Reproduce the listing below with every "GUI agent" changed to "screen agent" and nothing else altered.
>>>
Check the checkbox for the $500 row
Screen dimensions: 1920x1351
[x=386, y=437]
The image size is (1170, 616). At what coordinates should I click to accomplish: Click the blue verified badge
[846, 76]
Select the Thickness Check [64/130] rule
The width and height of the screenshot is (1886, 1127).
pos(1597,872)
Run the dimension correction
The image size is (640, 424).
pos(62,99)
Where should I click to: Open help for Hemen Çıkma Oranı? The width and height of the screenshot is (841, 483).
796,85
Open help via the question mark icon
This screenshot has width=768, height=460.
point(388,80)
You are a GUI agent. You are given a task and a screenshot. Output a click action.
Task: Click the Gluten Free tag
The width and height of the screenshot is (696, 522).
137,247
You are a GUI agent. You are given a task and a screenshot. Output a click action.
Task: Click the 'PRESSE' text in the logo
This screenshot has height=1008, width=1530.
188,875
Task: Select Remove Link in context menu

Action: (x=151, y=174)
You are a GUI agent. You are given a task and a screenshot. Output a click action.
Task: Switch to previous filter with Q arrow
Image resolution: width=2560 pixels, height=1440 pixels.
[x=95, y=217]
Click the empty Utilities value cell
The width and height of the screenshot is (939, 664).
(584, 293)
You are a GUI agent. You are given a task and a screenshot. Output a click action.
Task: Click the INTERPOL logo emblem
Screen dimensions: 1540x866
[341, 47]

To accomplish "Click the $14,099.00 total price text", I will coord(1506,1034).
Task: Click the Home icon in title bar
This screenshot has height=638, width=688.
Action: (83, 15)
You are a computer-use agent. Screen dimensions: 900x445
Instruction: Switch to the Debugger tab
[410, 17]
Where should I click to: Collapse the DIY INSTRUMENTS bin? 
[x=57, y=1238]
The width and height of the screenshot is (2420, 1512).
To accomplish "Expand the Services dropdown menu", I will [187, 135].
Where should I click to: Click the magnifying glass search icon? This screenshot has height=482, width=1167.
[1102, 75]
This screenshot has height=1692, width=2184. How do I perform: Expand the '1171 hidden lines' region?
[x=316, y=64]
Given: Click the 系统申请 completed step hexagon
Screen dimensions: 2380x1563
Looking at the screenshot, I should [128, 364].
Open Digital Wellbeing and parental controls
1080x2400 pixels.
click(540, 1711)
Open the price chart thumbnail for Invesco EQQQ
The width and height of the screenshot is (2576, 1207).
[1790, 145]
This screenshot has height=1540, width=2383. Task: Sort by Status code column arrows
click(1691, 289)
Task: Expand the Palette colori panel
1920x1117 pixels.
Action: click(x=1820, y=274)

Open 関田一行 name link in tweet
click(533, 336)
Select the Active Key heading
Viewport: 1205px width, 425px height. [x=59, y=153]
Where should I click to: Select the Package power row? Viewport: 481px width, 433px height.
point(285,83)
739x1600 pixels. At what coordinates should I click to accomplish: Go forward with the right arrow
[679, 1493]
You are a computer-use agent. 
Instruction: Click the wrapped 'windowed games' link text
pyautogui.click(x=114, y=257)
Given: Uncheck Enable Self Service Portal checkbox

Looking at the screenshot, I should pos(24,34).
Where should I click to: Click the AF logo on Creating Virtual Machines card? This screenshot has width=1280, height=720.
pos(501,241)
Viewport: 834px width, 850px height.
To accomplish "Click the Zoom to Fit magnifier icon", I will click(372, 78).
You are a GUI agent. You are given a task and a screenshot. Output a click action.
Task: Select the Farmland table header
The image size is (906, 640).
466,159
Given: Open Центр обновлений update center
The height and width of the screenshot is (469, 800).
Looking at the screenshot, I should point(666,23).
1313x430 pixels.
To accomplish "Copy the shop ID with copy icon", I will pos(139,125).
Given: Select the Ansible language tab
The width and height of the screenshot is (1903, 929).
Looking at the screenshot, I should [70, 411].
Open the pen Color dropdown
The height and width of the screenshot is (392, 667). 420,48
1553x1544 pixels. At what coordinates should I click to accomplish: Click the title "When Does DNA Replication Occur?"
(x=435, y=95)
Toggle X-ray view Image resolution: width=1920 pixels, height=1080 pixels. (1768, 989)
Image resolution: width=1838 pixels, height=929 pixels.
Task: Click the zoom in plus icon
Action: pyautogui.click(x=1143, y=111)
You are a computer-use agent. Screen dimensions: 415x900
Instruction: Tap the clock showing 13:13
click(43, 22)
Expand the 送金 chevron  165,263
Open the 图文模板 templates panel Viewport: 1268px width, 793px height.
<<<
=== Exercise answer ===
Check the checkbox for the $500 row
Screen dimensions: 1920x1351
[x=386, y=437]
The image size is (1170, 616). At what coordinates should I click to accomplish: Click the blue verified badge
[846, 76]
Select the Thickness Check [64/130] rule
The width and height of the screenshot is (1886, 1127).
pos(1597,872)
Run the dimension correction
The image size is (640, 424).
pos(62,99)
Where should I click to: Open help for Hemen Çıkma Oranı? The width and height of the screenshot is (841, 483).
796,85
Open help via the question mark icon
This screenshot has width=768, height=460.
point(388,80)
You are a screen agent. You are given a task and a screenshot. Output a click action.
Task: Click the Gluten Free tag
The width and height of the screenshot is (696, 522).
137,247
You are a screen agent. You are given a task and a screenshot. Output a click action.
Task: Click the 'PRESSE' text in the logo
This screenshot has height=1008, width=1530.
188,875
Task: Select Remove Link in context menu

Action: (x=151, y=174)
You are a screen agent. You are given a task and a screenshot. Output a click action.
Task: Switch to previous filter with Q arrow
Image resolution: width=2560 pixels, height=1440 pixels.
[x=95, y=217]
Click the empty Utilities value cell
The width and height of the screenshot is (939, 664).
(584, 293)
You are a screen agent. You are given a task and a screenshot. Output a click action.
Task: Click the INTERPOL logo emblem
Screen dimensions: 1540x866
[341, 47]

To accomplish "Click the $14,099.00 total price text", I will coord(1506,1034).
Task: Click the Home icon in title bar
This screenshot has height=638, width=688.
Action: (83, 15)
You are a computer-use agent. Screen dimensions: 900x445
Instruction: Switch to the Debugger tab
[410, 17]
Where should I click to: Collapse the DIY INSTRUMENTS bin? 
[x=57, y=1238]
The width and height of the screenshot is (2420, 1512).
To accomplish "Expand the Services dropdown menu", I will [187, 135].
Where should I click to: Click the magnifying glass search icon? This screenshot has height=482, width=1167.
[1102, 75]
This screenshot has height=1692, width=2184. How do I perform: Expand the '1171 hidden lines' region?
[x=316, y=64]
Given: Click the 系统申请 completed step hexagon
Screen dimensions: 2380x1563
Looking at the screenshot, I should [128, 364].
Open Digital Wellbeing and parental controls
1080x2400 pixels.
click(540, 1711)
Open the price chart thumbnail for Invesco EQQQ
The width and height of the screenshot is (2576, 1207).
[1790, 145]
This screenshot has height=1540, width=2383. Task: Sort by Status code column arrows
click(1691, 289)
Task: Expand the Palette colori panel
1920x1117 pixels.
Action: click(x=1820, y=274)

Open 関田一行 name link in tweet
click(533, 336)
Select the Active Key heading
Viewport: 1205px width, 425px height. [x=59, y=153]
Where should I click to: Select the Package power row? Viewport: 481px width, 433px height.
point(285,83)
739x1600 pixels. At what coordinates should I click to accomplish: Go forward with the right arrow
[679, 1493]
You are a computer-use agent. 
Instruction: Click the wrapped 'windowed games' link text
pyautogui.click(x=114, y=257)
Given: Uncheck Enable Self Service Portal checkbox

Looking at the screenshot, I should pos(24,34).
Where should I click to: Click the AF logo on Creating Virtual Machines card? This screenshot has width=1280, height=720.
pos(501,241)
Viewport: 834px width, 850px height.
To accomplish "Click the Zoom to Fit magnifier icon", I will click(372, 78).
You are a screen agent. You are given a task and a screenshot. Output a click action.
Task: Select the Farmland table header
The image size is (906, 640).
466,159
Given: Open Центр обновлений update center
The height and width of the screenshot is (469, 800).
Looking at the screenshot, I should point(666,23).
1313x430 pixels.
To accomplish "Copy the shop ID with copy icon", I will pos(139,125).
Given: Select the Ansible language tab
The width and height of the screenshot is (1903, 929).
Looking at the screenshot, I should [70, 411].
Open the pen Color dropdown
The height and width of the screenshot is (392, 667). 420,48
1553x1544 pixels. At what coordinates should I click to accomplish: Click the title "When Does DNA Replication Occur?"
(x=435, y=95)
Toggle X-ray view Image resolution: width=1920 pixels, height=1080 pixels. (1768, 989)
Image resolution: width=1838 pixels, height=929 pixels.
Task: Click the zoom in plus icon
Action: pyautogui.click(x=1143, y=111)
You are a computer-use agent. Screen dimensions: 415x900
Instruction: Tap the clock showing 13:13
click(43, 22)
Expand the 送金 chevron  165,263
Open the 图文模板 templates panel Viewport: 1268px width, 793px height.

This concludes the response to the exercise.